Même s’il nous est difficile de savoir avec précision à quoi pouvait ressembler l’occitan parlé à Montpellier durant ce Moyen Âge tardif, on doit sans doute déjà y trouver en germe les caractéristiques dialectales qui sont celles que nous connaissons aujourd’hui. Mais il serait réducteur d’imaginer que l’occitan médiéval se limitait à une pratique dialectale de la langue telle que nous en avons hérité aujourd’hui. En dehors de toute confrontation diglossique avec la langue française, l’occitan a dû disposer de divers niveaux de langue adaptés aux divers registres d’expression, comme c’est le cas pour toute langue qui occupe toutes les fonctions de communication dans une société. On ne parlait donc sans doute pas tout à fait le même occitan dans la haute société médiévale que dans les milieux populaires. De la même façon, on n’écrivait sans doute pas l’occitan officiel en prenant modèle sur le parler populaire.

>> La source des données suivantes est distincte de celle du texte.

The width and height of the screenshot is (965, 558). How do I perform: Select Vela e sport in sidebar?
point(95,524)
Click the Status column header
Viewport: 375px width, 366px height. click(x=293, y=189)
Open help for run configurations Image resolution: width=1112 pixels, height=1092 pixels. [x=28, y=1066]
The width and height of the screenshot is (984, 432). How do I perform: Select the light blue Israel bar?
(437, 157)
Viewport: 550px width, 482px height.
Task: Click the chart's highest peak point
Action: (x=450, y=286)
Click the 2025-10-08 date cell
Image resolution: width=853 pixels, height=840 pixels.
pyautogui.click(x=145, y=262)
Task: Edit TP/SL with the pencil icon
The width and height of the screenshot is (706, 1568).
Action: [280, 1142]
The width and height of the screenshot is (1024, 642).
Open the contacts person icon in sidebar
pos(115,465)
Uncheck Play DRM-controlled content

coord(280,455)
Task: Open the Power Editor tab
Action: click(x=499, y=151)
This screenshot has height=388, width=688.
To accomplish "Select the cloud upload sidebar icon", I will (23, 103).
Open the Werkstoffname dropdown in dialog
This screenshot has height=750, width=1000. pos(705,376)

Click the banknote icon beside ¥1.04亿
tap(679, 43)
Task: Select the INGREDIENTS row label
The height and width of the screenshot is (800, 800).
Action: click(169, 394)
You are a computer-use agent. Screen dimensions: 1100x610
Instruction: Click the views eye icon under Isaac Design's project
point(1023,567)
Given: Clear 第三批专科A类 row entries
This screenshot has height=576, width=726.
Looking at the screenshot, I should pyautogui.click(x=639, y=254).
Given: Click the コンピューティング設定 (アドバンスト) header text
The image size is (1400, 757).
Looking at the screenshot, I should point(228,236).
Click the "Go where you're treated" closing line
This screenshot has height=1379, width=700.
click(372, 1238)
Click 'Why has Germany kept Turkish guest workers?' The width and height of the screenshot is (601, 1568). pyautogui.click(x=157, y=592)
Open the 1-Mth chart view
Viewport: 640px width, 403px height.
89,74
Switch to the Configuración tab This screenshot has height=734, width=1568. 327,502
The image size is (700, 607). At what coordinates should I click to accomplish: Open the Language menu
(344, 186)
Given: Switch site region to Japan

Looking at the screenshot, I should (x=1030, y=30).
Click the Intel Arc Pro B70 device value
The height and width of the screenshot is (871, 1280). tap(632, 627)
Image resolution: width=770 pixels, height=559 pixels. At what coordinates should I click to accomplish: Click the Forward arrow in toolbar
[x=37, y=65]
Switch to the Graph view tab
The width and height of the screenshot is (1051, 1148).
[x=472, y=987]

Il est probable qu’un certain nombre de variations graphiques propres
au manuscrit AA9 puissent renvoyer à des registres de langue
distincts ou être les témoins de processus linguistiques de
stratification sociale des usages linguistiques en cours. C’est le
cas sans doute pour l’alternance observable à partir du XIVe siècle entre les graphies ue et uo pour
noter la diphtongaison conditionnée de ᴐ (voir partie
correspondante ci-dessous). De façon similaire, le bétacisme
(réalisation de v en b) qui doit commencer à se
faire entendre dans les formes orales populaires et que stigmatisent
les Leys d’amors au XIVe
siècle, est absent des registres écrits. On pourra tout de même voir
dans la forme maistre Johan Baycelier
en 1400 l’irruption involontaire de
ce phénomène oral alors que le même notaire apparaît à trois autres
reprises sous les formes Vaysselier et
Vaisselier ou encore dans la forme
pabalhon en 1391 isolée au milieu de 35 autres formes de pavalho(n)11. Même si entre 1364 et 1366 on peut déjà trouver
quelques occurrences avec b.. Au XIVe siècle, les compilateurs toulousains des Leys
d’amors ont déjà une idée assez claire de ce qui est
contraire au bon usage de l’époque. Il n’y a pas de raison que cette
sensibilité présente au niveau littéraire n’ait pas également
affecté l’occitan administratif montpelliérain qui se donne à lire
comme un registre élevé de langue. À ce propos, on notera d’ailleurs
que, comme à Montpellier, les Leys d’amors font un
usage quasi généralisé de formes dig ou
fag (issues dans les variétés
septentrionales et orientales d’une évolution secondaire de –CT
latin : jt > ʧ). Ces formes,
inexistantes dans l’occitan actuel de Toulouse, ont dû revêtir un
prestige plus élevé que les formes orales vernaculaires
dit ou fait qui sont les seules qui aient subsisté dans
l’usage oral toulousain. Que ce soit à Montpellier ou à Toulouse, il
ne faut sans doute pas exclure que ces formes écrites prestigieuses,
distinctes des réalisations orales propres au vernaculaire, aient pu
correspondre à un emploi effectif oral par une élite sociale de la
ville qui tenait à établir, plus ou moins consciemment, par ses
choix linguistiques une distance avec les usages populaires et
dialectaux.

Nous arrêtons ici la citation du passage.